Exercise directions: Reproduce the entries in full and exactly. Pictures stay out.

Excerpted records:

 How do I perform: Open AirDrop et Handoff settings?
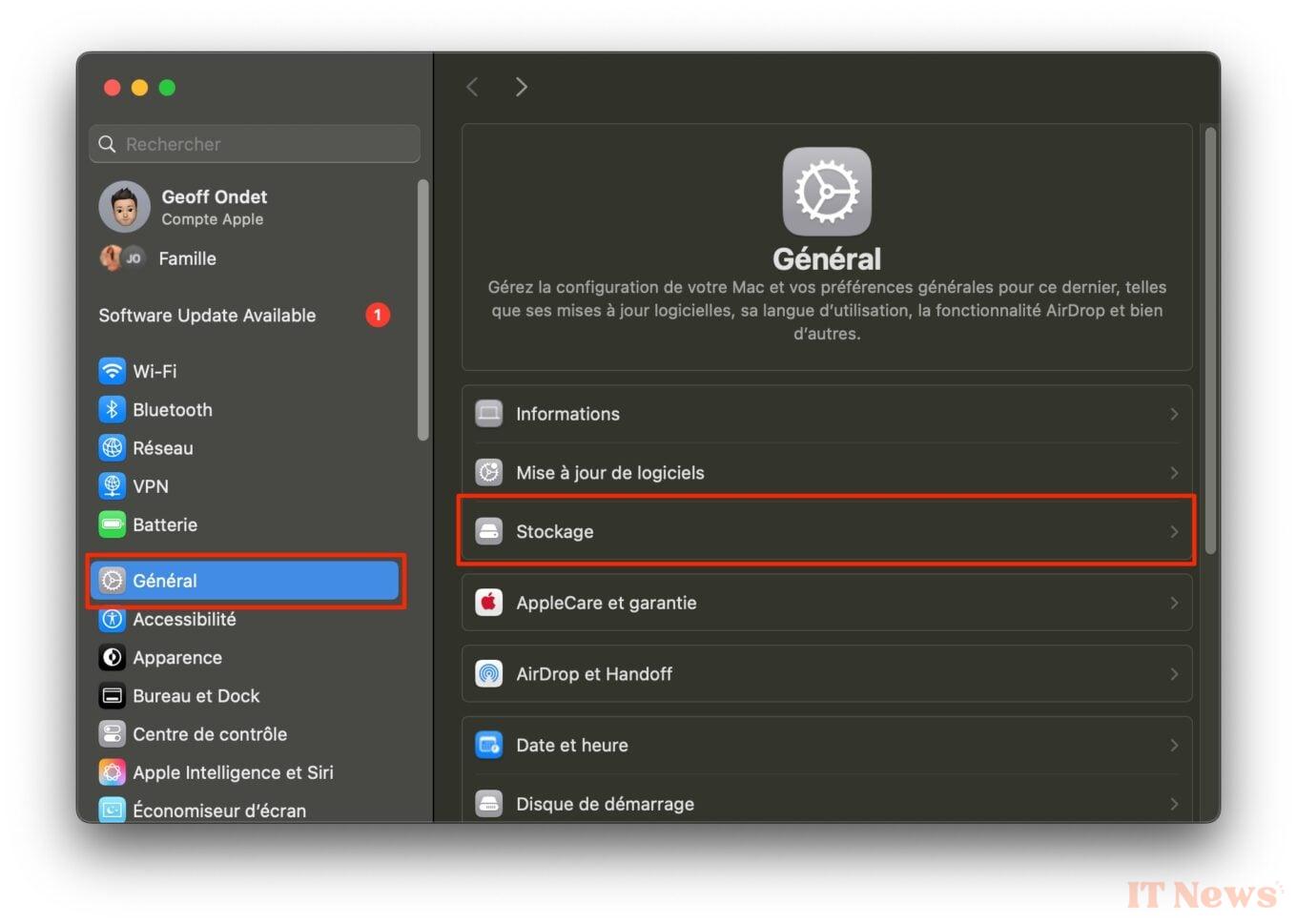pyautogui.click(x=826, y=673)
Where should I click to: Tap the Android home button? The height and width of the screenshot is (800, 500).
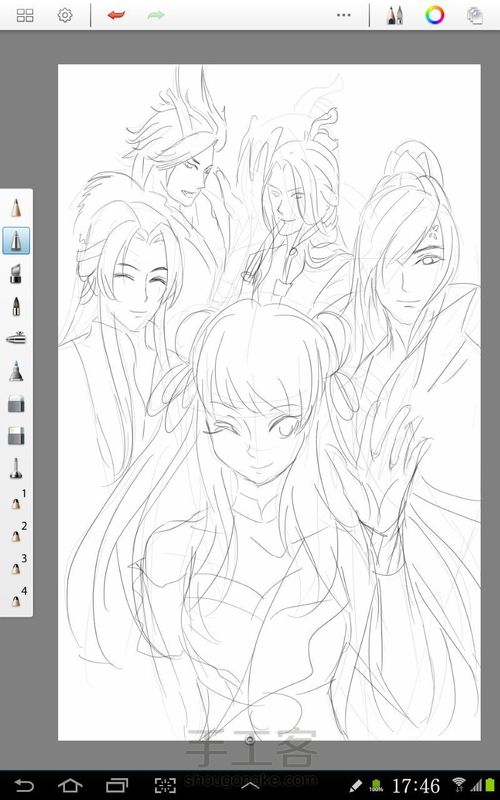[70, 785]
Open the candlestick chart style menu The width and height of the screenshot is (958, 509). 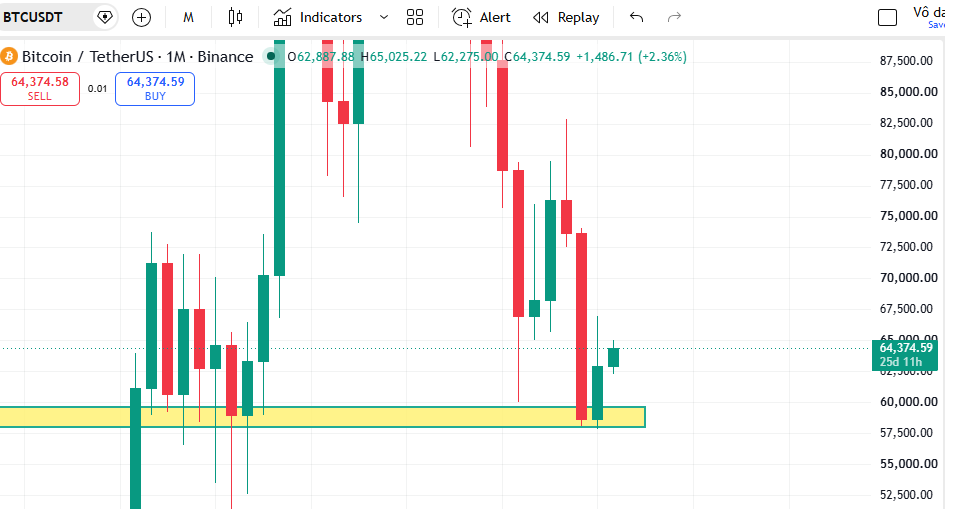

Answer space:
 How do I perform: Open AirDrop et Handoff settings?
pyautogui.click(x=826, y=673)
Where should I click to: Tap the Android home button? The height and width of the screenshot is (800, 500).
[70, 785]
Open the candlestick chart style menu The width and height of the screenshot is (958, 509). 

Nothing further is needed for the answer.